Today I was reading Neil Gaiman's Pep Talk for Novel Writers, written for the people participate in NaNoWriMo, National Novel Writing or Writers or Something that Makes this Acronym or Whatever It Is Work. NaNoWriMo, which I've never tried, asks you to kick out a 50,000 word novel in 30 days. You know what would come after that? Month two, revisions, NaNoWriMoBetta. My hat's off to those guys. I can't re-create Neil Gaiman's wise words here because Kenny G doesn't try to follow Charlie Parker. But what Gaiman says is, writing is hard. It's one of my favorite things in the world, and I need it with a burning, addictive need, but it's never easy.
Right now I'm writing the rough draft of Alex Van Helsing Book 3. No title yet, though in my mind so far it's called The Triumph of Death.
I've told you I work off an outline, right? Here's the one I'm using currently:
I actually do this. I have an outline in Excel, and as I complete certain chapters, I turn the yellow boxes green. Yeah, I know.
What happens when I make a major change, though, and it throws the whole outline off?
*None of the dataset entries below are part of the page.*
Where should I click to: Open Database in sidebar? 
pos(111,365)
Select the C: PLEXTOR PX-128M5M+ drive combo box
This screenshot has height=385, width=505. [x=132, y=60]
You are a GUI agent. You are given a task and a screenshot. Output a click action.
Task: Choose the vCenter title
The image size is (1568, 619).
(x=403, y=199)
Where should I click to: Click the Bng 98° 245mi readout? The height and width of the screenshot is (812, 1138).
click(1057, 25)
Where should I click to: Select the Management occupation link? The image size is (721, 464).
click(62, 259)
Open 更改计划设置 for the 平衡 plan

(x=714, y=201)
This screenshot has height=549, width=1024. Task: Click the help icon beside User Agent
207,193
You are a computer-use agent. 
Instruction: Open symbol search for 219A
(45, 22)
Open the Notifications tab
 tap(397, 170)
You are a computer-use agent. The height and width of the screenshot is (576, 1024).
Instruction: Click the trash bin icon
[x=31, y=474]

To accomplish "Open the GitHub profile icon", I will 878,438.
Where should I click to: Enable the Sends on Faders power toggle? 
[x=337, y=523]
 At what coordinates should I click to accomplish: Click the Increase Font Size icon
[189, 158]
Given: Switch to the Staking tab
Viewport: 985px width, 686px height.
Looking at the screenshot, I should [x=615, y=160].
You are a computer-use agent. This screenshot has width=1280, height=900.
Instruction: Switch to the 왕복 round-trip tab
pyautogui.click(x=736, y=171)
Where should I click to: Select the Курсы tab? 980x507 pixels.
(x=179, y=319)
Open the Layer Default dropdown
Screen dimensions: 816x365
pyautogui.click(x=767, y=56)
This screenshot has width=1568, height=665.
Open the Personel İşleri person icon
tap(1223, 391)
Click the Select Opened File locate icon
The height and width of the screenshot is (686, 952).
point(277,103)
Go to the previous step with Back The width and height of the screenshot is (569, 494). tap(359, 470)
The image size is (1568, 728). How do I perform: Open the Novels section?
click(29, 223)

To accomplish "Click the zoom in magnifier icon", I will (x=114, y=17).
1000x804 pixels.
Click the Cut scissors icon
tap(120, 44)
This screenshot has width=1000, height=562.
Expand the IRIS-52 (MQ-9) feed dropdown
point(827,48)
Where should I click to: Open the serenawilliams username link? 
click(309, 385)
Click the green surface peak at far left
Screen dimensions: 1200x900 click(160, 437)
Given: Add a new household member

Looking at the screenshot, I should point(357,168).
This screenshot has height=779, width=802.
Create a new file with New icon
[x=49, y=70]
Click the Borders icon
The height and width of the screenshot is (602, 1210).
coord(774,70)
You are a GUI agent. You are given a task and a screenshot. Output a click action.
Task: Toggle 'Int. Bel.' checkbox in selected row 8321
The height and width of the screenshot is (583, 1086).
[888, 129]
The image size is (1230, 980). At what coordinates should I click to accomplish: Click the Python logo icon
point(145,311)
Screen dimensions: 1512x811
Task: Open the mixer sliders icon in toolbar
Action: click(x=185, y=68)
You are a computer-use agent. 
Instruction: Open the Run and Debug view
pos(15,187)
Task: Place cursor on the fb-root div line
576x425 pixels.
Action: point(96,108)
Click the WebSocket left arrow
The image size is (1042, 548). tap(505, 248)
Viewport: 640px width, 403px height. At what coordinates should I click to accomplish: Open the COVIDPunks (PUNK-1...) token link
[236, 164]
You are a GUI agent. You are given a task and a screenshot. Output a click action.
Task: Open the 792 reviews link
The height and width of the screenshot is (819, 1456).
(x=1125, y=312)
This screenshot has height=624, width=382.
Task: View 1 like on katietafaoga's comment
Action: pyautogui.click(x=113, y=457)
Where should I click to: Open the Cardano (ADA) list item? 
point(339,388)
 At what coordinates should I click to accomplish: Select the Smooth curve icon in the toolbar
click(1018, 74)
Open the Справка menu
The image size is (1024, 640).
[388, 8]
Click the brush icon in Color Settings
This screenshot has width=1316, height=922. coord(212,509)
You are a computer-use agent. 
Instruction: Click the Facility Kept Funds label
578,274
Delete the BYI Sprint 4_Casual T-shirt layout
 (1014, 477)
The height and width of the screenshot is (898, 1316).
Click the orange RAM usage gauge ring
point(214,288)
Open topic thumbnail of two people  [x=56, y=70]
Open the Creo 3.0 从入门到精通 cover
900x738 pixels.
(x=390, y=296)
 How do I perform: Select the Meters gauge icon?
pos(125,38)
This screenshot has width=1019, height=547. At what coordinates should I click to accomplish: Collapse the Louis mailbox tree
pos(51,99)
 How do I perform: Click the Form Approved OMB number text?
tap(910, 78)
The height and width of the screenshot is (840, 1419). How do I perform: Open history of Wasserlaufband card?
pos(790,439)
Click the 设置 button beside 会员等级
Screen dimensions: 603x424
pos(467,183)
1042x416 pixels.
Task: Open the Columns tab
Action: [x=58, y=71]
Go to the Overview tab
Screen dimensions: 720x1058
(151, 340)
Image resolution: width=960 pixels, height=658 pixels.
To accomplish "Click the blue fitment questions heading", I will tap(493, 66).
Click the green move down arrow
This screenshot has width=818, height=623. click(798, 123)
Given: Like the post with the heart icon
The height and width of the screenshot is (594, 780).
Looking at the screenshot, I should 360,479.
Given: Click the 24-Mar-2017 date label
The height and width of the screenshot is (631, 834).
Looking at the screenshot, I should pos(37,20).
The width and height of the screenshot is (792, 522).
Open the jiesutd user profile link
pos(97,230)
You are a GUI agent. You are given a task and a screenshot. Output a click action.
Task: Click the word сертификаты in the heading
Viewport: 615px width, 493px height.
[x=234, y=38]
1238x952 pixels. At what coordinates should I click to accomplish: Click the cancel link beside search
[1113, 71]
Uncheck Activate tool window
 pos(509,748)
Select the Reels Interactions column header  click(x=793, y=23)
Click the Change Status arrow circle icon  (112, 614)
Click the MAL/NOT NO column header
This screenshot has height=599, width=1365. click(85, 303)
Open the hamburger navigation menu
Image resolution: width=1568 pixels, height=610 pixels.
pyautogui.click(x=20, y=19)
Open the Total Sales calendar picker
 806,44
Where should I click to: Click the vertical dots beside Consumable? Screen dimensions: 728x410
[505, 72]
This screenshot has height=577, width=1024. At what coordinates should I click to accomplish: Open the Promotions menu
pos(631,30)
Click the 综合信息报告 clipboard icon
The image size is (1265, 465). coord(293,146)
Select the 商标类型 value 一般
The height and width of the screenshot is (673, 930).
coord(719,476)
Yeah, what about that? It does happen. It happened this week. I'm about 40,000 words into this book and suddenly realized a key moment in the outline just wasn't working. What then? In my case, I take out my notepad and start scrawling. Maybe the characters don't go this extra place. Maybe we eliminate this subplot entirely. Ohmygod what if this whole subplot is a symptom of a larger problem and wait we needed to get that conversation in and wait there's too much talking and suddenly you're a guy building a tower of china cups on a tray you're actually holding, while you attempt to type a novel. Stephen King writes about these moments well in his On Writing: "OhmygodI'mlosingmybook!"
One word after the other. One sentence after the other. Outline, revise, write, write, more words, a thousand today, that's my goal, though my day is night, since I work by day.
It's work, hard work, and in the end it's lonely work because you can't really download your whole draft into someone else's head. You desperately worry that you're screwing it up, but you're on one brick in the wall, and the wall has sixty thousand bricks.
With any luck I'll be done with a rough draft in a couple of weeks, and then it's revise revise, revise. Fix the notes I've put in for myself. Eliminate characters, sometimes eliminate whole plots. Ditch the stuff you know is half bothering you and you don't want to admit it, but it will bother the reader.
And that's before it even goes to a publisher.
I really do love this process. This is the party I came for.